Of course the approach taken must consider the relevant risk aversion of the individual investor.  Investments in small companies and / or value companies will be more volatile reflecting the inherent extra risk.  If this risk does not sit well with an investor they should hold investments in less risky assets such as the market indexes, or hold a portion of their portfolio in cash investments.


Practical Evidence in Australia


Dimensional Fund Advisors have worked with the Fama and French research to build passive managed funds that invest in small and value companies.  Indeed, both Professor French and Professor Fama are key people in Dimensional Fund Advisors.


Dimensional Fund Advisors have now been in Australia long enough that there is 5 year historical data from their Australian small and value companies.  There is also 5 years of data for the international small and value funds set up for Australian investors.  We have compared these returns with the relevant index, the ASX 300 in the case of Australian shares and the MSCI world index (excluding Australia) in the case of international shares.  In each case returns are after fees.


Please click to go to more up to date data found on our website - Dimensional Fund Performance Graphs.

The graph of returns from international shares for Australian investors reminds us that investing must be a long term venture, and that even a 5 year investment period may not produce strong results.  Even the investment returns from the Dimensional small company and value company funds, while stronger than the returns of the underlying index, have been poor over this 5 year period.
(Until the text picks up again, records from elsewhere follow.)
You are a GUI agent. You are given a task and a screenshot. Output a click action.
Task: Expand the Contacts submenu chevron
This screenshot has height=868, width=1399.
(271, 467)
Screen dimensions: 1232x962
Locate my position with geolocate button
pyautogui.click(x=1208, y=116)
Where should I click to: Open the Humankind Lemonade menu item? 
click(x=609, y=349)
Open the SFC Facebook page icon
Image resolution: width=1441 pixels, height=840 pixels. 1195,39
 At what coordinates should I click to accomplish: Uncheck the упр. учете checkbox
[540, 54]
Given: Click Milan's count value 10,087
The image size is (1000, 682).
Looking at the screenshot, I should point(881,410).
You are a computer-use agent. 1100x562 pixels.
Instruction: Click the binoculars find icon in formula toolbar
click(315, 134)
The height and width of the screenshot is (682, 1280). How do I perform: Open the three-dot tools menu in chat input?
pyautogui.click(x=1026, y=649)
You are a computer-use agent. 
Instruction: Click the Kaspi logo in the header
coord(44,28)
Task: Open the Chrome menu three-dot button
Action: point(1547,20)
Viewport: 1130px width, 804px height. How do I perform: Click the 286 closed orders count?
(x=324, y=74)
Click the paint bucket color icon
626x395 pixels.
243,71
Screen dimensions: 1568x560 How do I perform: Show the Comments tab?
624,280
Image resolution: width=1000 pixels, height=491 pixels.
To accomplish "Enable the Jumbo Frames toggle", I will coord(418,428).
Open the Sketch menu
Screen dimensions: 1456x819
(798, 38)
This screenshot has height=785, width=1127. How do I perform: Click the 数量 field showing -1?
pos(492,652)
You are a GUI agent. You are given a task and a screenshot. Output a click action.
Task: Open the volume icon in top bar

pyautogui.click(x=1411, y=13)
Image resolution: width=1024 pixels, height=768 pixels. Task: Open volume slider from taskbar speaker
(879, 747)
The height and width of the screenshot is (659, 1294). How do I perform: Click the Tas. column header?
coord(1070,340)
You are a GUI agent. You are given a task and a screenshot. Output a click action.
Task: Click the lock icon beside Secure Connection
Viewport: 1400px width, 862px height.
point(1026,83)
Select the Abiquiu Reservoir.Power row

Keep in mind that in the graphs presented we have compared an index return to the return of the Dimensional small company and value company strategies.  An actual index fund, which we can invest in, will approximate the return from the index, less the costs of the fund.


How Do We Apply This?


In a nutshell, the three factor model suggests that the only way to outperform or under-perform the investor next to you (and the market) is to invest in companies with more or less size and / or Higher Value (BtM) risk. 


The power of this is that investors can now build a passive portfolio that, through exposure to small companies and value companies can outperform the simple index.  This method does not require investment skill, expensive research or tax ineffective trading.